> [PROBLEM TO WORK ON] Among the entries below, only the lines from the one with "The width and height of the screenshot is (1080, 435)." through the one with "The image size" are wanted, reproduced exactly. Pictures are not wanted.
(AVAILABLE DATA Opens)
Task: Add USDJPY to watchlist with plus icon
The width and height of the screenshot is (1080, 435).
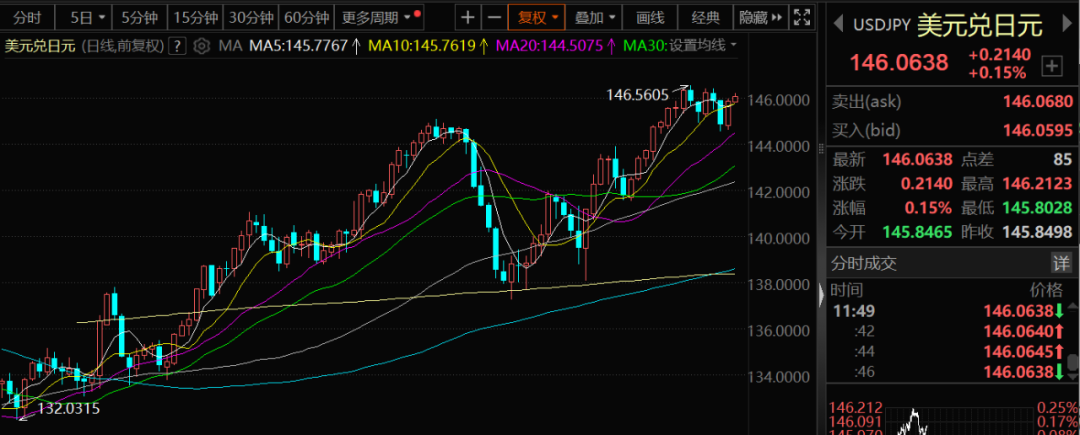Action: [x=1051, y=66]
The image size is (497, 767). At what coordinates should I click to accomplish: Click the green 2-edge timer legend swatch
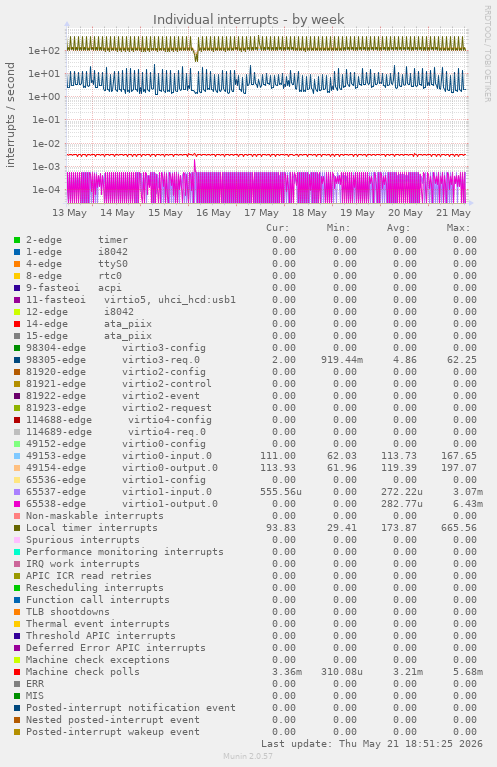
(AVAILABLE DATA Closes)
(AVAILABLE DATA Opens)
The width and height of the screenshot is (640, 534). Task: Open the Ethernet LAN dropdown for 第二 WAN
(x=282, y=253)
(AVAILABLE DATA Closes)
(AVAILABLE DATA Opens)
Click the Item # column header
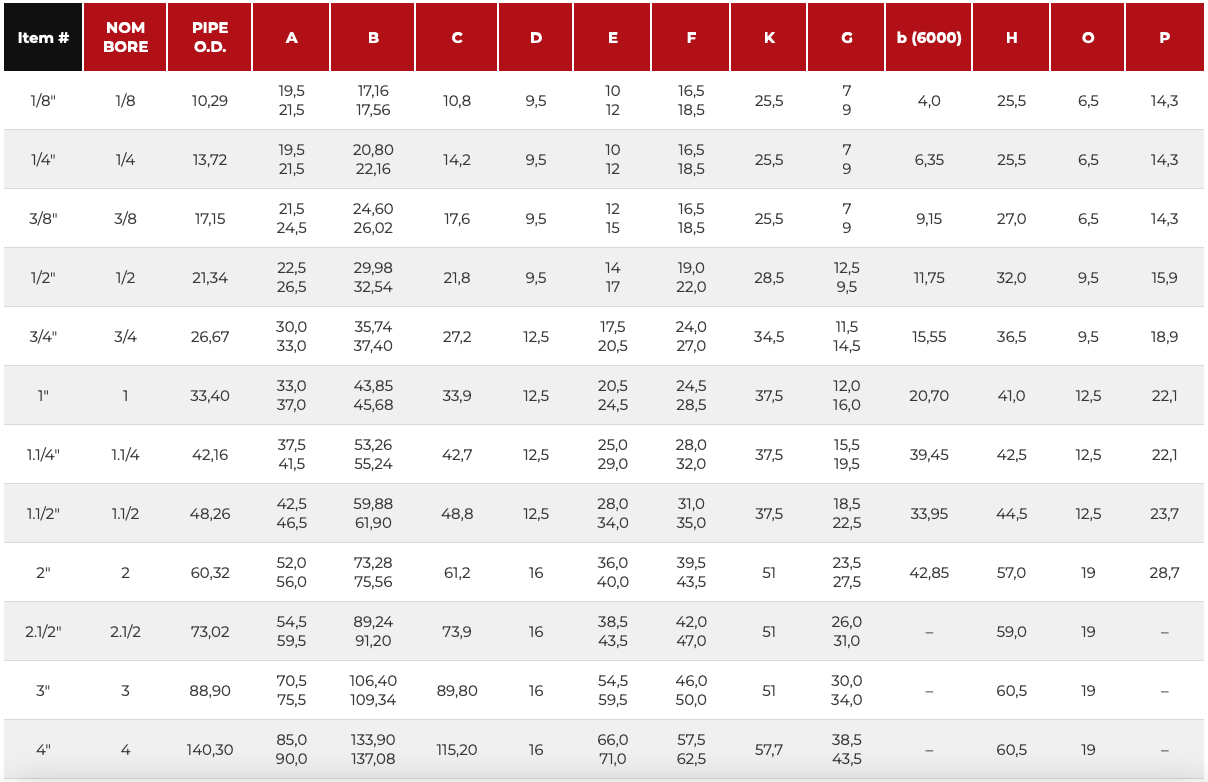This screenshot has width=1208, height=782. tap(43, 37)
(AVAILABLE DATA Closes)
> [OUTPUT FOR THIS TASK]
The width and height of the screenshot is (1080, 435).
Action: [x=1051, y=66]
The image size is (497, 767). At what coordinates should I click to accomplish: Click the green 2-edge timer legend swatch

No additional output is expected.